If non-local itself is on and the ees method is to be used, launch

Send off the reduction unless you are skipping rho, whence you call doproduct

Definition at line 264 of file CP_State_RealSpacePlane.C.

References CP_State_RealSpacePlane::doReduction(), and FFTcache::doStpFFTGtoR_Rchare().

void CP_State_RealSpacePlane::doReduction ( )

No one else can use tmpdataR until I perform doReduction because I will not be rolled out until I finish my scalar work.

Grab some local pointer and do some checking.

Perform the Reduction to get the density : vks holds psi^2 for us Return values for vks cannot hit this chare until the reduciton is complete.

Definition at line 417 of file CP_State_RealSpacePlane.C.

References mCastGrpId.

Referenced by CP_State_RealSpacePlane::doFFT().

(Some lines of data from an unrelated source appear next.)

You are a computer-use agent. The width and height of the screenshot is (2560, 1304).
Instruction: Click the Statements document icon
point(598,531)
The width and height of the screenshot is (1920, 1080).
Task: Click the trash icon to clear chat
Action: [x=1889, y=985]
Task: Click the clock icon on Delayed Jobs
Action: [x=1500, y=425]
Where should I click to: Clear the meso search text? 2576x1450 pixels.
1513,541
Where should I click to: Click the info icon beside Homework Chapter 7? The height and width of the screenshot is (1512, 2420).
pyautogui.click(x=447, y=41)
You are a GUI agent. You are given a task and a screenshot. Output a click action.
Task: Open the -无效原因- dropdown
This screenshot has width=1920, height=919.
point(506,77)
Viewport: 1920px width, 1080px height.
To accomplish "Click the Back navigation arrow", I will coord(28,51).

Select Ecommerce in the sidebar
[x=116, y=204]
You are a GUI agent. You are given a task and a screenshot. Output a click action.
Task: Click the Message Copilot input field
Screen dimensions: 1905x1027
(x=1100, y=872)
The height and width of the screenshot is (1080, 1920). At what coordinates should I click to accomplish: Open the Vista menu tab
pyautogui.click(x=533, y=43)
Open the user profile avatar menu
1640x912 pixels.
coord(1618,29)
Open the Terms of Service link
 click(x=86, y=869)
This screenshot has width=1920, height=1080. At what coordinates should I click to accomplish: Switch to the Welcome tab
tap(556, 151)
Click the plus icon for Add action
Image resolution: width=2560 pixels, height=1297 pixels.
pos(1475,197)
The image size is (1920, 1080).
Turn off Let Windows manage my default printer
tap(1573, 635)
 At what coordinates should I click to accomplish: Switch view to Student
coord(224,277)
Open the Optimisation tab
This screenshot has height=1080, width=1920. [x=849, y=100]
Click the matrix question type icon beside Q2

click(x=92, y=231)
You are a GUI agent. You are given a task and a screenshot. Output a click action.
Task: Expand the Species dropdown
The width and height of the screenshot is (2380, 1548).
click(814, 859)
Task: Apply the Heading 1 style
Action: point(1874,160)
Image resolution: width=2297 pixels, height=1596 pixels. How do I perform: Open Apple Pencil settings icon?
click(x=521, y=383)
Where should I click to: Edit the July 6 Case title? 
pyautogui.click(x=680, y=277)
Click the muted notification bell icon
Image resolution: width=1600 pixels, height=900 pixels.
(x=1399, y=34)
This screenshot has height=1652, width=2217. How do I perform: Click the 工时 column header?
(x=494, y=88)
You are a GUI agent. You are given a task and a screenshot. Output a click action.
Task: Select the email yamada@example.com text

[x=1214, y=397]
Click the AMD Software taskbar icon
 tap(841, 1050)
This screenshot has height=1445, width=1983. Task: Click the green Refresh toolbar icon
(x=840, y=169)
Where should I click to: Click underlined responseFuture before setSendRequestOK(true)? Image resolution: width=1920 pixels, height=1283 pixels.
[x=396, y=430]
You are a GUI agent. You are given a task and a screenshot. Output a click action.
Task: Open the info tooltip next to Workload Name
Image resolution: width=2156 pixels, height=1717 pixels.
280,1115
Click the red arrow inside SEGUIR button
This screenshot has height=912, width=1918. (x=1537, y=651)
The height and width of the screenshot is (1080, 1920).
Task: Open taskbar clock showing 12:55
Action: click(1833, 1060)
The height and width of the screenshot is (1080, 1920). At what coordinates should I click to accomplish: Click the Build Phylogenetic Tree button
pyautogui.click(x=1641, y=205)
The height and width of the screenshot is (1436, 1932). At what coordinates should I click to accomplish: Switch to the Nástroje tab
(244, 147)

void CP_State_RealSpacePlane::doVksFFT ( )

A little output under some circumstances

Do the FFT of psi*vks

Definition at line 583 of file CP_State_RealSpacePlane.C.

References FFTcache::doStpFFTRtoG_Rchare().

void CP_State_RealSpacePlane::init ( ProductMsg msg)

Setting up the multicast trees for Gengbin's library.

Do not delete msg. Its a nokeep.

Definition at line 729 of file CP_State_RealSpacePlane.C.

References instControllerProxy.

void CP_State_RealSpacePlane::sendFPsiToGSP ( )

== Perform the transpose and then the blast off the final 1D-FFT

clean up the states

Definition at line 639 of file CP_State_RealSpacePlane.C.

void CP_State_RealSpacePlane::unpackFFT ( RSFFTMsg msg)

Unpack the message You have received packed data (x,y) from processor sendIndex Every real space chare receives the same x,y indicies. For double pack, x=0,1,2,3,4 ... y= {-K ... K} The x increase with processor number. The y are split. The rundescriptor contains all we need to unpack the data. For doublepack : nffty*run[i][j].x + run[i][j].y we store this stuff in the convenient package Pictorially a half cylinder is sent which is unpacked into a half cube for easy FFTing. Y is the inner index.

Definition at line 170 of file CP_State_RealSpacePlane.C.

void CP_State_RealSpacePlane::unpackProduct ( ProductMsg msg)

In this method, we receive vks from the density.

We apply this to psi to create psiVks, when all are here we call the working doProduct for FFTing. This is a stream processing scheme.

Do not delete msg. Its a nokeep.

Unpack and check size, use message data for multiply, then resume which calls doProduct

Definition at line 496 of file CP_State_RealSpacePlane.C.